The promise of reflection and ultimately a renewed sense of life that runs across your screen is carried by the joyous and powerful message of “Feeling Good” which, let’s face it, is how we all want to feel. In 2015, after the ad featuring Avicii was released, the demand for the Volvo XC90 was stronger than ever according to Volvo’s released sales numbers. Subsequently, Volvo increased its ties to music talent in adapting and centering the idea of music as a communication tool. Björn Annwall, the Senior Vice President of Marketing Sales and Service at Volvo Car Group stated, “Music and the emotion it generates are central to how we communicate at Volvo Cars. We are a brand with a clear focus on the people, so music is a natural element in our stories.” Their “A New Beginning” campaign, named for the rejuvenating time Avicii spent at home, was a major success for Volvo. More importantly it is a powerful example of the melding of cinematography and music that is increasingly central to advertising campaigns. “A New Beginning” feels anecdotal and artistic, allowing for multiple connections to be made with the artist and subsequently, the car he uses to get where he is going.

Conversely, we have the Kia Soul. Made in South Korea, the Soul has had three hamsters represent it for going on a decade now. If you’ve missed it, the three hamsters were styled in a ’90s hip hop fashion: they’re colorful elastic pants-wearing, pudgy-looking hamsters. Compared to Volvo, Kia decided to shake up not only the design of their cars but also the way they were advertised.

The spot, “Totally Transformed”, despite continuing the three-hamster joke, took a drastically different tone of self-improvement and trendiness as underscored, highlighted, and thrown in your face using Lady Gaga’s “Applause”. If you feel winded by the jogging, weightlifting, trendy upgrade these three go through in 90 seconds, then the ad has accomplished its goal. “Applause” is poppy, trendy, and curiously intoxicating. The transformation that the Soul goes through is in metaphorical comparison to the hamsters, who are conjuring the image of “sleeker, sexier, and more sophisticated” according to Colin Jeffrey, who directed the spot. “Totally Transformed” imparts feelings of the hardship of change in the workout and the result—which is what most people wouldn’t mind: the applause.

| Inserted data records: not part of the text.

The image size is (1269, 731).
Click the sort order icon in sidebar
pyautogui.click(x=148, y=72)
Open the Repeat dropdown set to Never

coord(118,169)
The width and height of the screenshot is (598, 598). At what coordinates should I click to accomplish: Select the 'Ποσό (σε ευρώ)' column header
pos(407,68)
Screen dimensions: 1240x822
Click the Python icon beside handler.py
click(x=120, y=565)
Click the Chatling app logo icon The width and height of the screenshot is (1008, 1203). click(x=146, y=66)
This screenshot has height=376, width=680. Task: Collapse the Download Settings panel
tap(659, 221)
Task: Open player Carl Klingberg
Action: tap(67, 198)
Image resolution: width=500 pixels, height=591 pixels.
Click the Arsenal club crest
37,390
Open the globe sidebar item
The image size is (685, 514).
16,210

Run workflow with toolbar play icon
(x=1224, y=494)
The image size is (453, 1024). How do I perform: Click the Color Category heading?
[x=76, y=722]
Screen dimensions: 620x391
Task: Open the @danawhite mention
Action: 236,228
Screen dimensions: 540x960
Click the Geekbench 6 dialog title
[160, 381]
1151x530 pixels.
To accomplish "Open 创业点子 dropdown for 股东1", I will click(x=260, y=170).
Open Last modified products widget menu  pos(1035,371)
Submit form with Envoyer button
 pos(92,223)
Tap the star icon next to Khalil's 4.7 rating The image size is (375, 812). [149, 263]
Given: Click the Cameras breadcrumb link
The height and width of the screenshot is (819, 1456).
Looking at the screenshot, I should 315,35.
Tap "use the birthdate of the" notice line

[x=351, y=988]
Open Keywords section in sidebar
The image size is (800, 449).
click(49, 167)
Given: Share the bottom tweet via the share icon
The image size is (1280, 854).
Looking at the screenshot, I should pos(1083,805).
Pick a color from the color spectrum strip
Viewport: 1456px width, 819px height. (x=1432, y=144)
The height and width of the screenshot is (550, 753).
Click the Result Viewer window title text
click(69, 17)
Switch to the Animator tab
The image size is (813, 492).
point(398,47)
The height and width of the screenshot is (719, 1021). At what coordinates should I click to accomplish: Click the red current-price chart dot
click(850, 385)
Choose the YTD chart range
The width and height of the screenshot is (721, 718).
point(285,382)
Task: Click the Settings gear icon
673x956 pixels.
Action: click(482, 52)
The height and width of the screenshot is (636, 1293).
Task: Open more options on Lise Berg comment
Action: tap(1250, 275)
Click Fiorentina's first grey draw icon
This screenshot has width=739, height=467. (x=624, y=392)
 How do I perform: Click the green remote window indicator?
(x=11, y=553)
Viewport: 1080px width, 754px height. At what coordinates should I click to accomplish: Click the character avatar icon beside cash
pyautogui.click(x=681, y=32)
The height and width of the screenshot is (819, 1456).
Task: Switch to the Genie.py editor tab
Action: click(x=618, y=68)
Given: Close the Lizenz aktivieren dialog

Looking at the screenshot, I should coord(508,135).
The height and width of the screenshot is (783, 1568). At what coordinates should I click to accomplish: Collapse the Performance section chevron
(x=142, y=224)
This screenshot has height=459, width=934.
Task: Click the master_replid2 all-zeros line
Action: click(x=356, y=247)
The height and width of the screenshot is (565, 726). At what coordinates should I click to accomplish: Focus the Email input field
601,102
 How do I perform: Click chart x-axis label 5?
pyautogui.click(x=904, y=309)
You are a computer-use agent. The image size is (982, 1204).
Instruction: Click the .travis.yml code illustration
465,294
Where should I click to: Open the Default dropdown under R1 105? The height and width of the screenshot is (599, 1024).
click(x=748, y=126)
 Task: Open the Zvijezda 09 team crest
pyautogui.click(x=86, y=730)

Finally, BMW continuously pushes The Ultimate Driving Machine narrative from new angles. The futuristic, trail blazing, adventurous monologue would mean very little without a piece of music to inform the audience of the awe-inspiring journey this car could take you on. Set to “The Wave” by PlayDis, the roads through city skylines and lush country sides oscillate like the ocean as the X4 traverses all the paths its driver might take.
“The Wave” inspires a sense of adventure and excitement that no other vehicle has the capacity to. Like the 80s synthesized beats from the movie Tron, “The Wave” elicits that exciting new world feeling with bright lights that propel you forward. The future that the ad and its music concoct is nothing short of inspirational and triumphant. The feeling of adventure and the emotions that come with it are exciting and scary. The Wave tempers the negative and bolsters the positive emotions, leading to a promising, dare I say Ultimate Driving Experience that no other car can deliver. The 2016 sales for this model were stronger than the previous year and the following year. “The Wave” would seem to have had the desired effect!

The emotions queued, stirred, and focused by music are important to the advertising business. If you have felt nothing from the images accompanied by the music in anyone of these commercials, it is possible you might be a psychopath. However, if you did feel something, the advertisement has done its job and I’m betting it was the music that caught your attention first!